Brief 1:
Translate this sentence from the passage on the 1975 World Series game into Spanish: "MLB Network has named Game Six of the 1975 World Series between the Boston Red Sox and Cincinnati Reds as the number-one game of the last 50 seasons in its series MLB’s 20 Greatest Games."

## begin Provided passage

1975 WORLD SERIES GAME SIX NAMED MLB’S GREATEST GAME OF THE LAST 50 YEARS

 

 

1975 WORLD SERIES GAME SIX NAMED
MLB’S GREATEST GAME OF THE LAST 50 YEARS

Hall of Famer
Johnny Bench and 1975 MVP and Rookie of the Year Fred Lynn Join MLB Network’s
Bob Costas and Tom Verducci In-Studio
Pete Rose, Bernie Carbo, Dwight Evans, Pat Darcy and Denny Doyle Featured in the Final, Three-Hour
Episode
of MLB Network’s 20-Part Series on Sunday, May 22 at 8:00 p.m. ET

Secaucus,
NJ, May 19, 2011 –
MLB
Network has named Game Six of the 1975 World Series between the Boston Red Sox
and Cincinnati Reds as the number-one game of the last 50 seasons in its series
MLB’s 20 Greatest Games. Hall of Famer and former Reds catcher
Johnny Bench and 1975 MVP and Rookie of the Year Fred Lynn join
MLB Network’s Bob Costas and Tom Verducci in-studio to
discuss the game while interviews with former Reds and Red Sox players
Pete Rose, Bernie Carbo, Dwight Evans, Pat Darcy and Denny Doyle are
featured throughout the series’ special three-hour finale on Sunday, May 22 at
8:00 p.m. ET.

## end Provided passage
## begin Records supplied

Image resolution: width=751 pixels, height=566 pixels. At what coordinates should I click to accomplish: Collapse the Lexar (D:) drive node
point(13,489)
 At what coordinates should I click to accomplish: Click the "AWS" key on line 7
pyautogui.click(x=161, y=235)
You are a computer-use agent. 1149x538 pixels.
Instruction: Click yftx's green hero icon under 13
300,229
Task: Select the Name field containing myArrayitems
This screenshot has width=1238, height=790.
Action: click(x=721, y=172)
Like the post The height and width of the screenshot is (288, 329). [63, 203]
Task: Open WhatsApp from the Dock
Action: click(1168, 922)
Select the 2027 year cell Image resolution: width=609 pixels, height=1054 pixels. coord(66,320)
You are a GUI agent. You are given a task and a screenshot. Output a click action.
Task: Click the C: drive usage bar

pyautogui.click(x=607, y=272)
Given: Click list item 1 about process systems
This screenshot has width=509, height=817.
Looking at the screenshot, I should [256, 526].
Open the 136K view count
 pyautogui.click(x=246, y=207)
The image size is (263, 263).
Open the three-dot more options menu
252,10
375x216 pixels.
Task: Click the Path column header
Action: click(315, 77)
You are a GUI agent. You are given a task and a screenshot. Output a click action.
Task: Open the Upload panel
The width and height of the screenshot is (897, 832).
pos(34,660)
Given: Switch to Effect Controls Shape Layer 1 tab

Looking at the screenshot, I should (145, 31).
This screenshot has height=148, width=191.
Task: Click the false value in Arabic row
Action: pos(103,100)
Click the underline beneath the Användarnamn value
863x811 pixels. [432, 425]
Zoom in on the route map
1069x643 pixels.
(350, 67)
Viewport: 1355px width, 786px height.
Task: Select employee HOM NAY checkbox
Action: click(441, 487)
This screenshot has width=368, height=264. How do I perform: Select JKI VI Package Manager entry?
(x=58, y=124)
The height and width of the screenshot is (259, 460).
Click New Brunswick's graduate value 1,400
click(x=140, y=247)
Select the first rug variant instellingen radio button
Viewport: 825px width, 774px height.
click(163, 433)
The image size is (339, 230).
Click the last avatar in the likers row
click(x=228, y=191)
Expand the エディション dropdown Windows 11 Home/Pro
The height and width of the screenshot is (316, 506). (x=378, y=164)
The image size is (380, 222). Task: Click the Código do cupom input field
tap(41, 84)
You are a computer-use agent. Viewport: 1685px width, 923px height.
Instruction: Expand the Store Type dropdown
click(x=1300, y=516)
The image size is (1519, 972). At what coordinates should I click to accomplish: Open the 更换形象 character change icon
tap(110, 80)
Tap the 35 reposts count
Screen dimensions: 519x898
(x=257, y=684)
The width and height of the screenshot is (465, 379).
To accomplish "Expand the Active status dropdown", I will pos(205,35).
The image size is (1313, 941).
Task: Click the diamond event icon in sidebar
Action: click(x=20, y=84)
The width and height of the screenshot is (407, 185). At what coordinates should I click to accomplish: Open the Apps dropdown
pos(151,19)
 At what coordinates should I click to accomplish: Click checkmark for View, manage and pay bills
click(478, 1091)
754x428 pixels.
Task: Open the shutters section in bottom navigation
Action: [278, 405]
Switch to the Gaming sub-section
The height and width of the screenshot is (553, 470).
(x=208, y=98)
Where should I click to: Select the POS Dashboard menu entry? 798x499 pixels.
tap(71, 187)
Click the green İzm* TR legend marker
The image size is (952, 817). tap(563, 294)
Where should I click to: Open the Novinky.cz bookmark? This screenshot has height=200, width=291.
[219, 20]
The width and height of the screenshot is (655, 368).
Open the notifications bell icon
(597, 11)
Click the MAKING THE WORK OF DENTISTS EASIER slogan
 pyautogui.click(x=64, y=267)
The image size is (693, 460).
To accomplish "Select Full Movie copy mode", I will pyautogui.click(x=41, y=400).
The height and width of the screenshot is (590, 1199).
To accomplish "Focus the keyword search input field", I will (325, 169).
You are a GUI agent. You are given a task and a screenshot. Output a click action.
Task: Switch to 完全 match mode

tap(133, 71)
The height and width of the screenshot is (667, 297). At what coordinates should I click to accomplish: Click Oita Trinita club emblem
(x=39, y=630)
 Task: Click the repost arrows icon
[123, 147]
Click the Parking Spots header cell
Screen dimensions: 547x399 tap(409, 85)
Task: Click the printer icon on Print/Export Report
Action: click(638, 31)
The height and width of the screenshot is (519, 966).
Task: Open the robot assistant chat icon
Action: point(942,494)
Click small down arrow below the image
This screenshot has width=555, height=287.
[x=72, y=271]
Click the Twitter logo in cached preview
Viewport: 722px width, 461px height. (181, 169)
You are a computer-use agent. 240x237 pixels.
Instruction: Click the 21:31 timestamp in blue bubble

## end Records supplied

Brief 2:
Please count the lines in the rows above that contain the string "pixels", matching case exactly. Give only the number.

Full output 1:
MLB Network ha nombrado el Sexto Juego de la Serie Mundial de 1975 entre los Boston Red Sox y los Cincinnati Reds como el juego número uno de las últimas 50 temporadas en su serie MLB’s 20 Greatest Games.

Full output 2:
9